OBJECTIVE: Turn every line of the material below into a numbered list, leaving out any blank lines.

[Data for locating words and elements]
---*---

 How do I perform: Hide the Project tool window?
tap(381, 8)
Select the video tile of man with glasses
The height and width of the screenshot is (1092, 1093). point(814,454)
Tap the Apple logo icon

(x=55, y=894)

---*---

EXERCISE SOLUTION:
1.  How do I perform: Hide the Project tool window?
2. tap(381, 8)
3. Select the video tile of man with glasses
4. The height and width of the screenshot is (1092, 1093). point(814,454)
5. Tap the Apple logo icon
6. (x=55, y=894)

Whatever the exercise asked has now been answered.